Nutro infine un grande amore per due sport che mi hanno accompagnato per tutta la vita. Sono appassionato di ciclismo e di calcio. Per quanto riguarda il primo, sono ancora dilaniato dalla scelta tra Fausto Coppi e Gino Bartali, due grandi campioni che hanno segnato la mia giovinezza e anche l’età adulta. Per quanto concerne il secondo, sono un grandissimo tifoso della Juventus, la mia squadra del cuore per la quale tiferò fino alla fine! Ricordo in particolare gli anni di Boniperti, Sivori e  Charles, il celebre trio di attaccanti che hanno fatto sognare molti Italiani.
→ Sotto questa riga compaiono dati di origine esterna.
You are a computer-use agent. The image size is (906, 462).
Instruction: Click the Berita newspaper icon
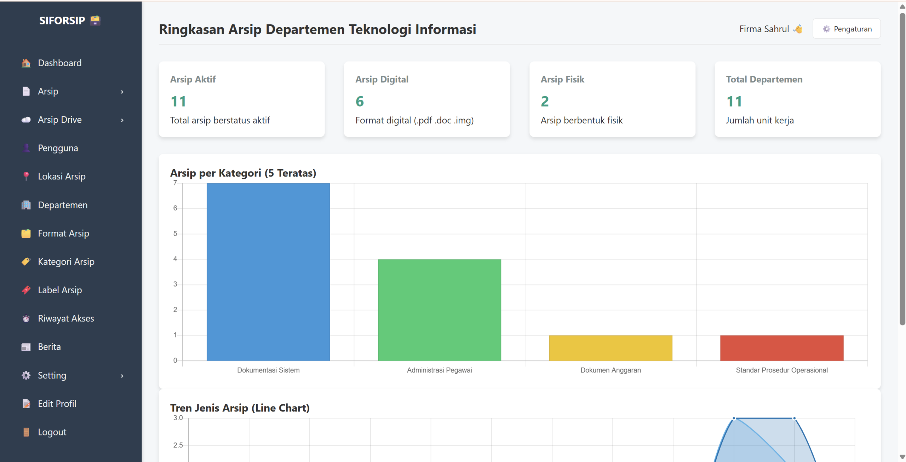(x=26, y=347)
Qual è il suo rapporto con la fede?
Devo dire che, nell’arco degli anni, il mio rapporto con la fede ha subìto alti e bassi. Con alcuni parroci, in particolare, ho avuto rapporti di stima reciproca e grande considerazione. In tal senso un grande prete è stato don Marcello Di Girolami che ha tanto educato alla fede la comunità colonnellese e l’ha fatta crescere nell’amore, nella concordia e nei valori evangelici più profondi, come la giustizia, la solidarietà, la carità.

Non posso concludere senza farle una domanda banale, di cui però tutti vogliamo sapere la risposta! Qual è il segreto per vivere fino a cento anni?
È opportuno avere molto equilibrio ed è ancor meglio saperlo trasmettere ai figli. Se c’è quindi un segreto per campare cent’anni, è sicuramente questo!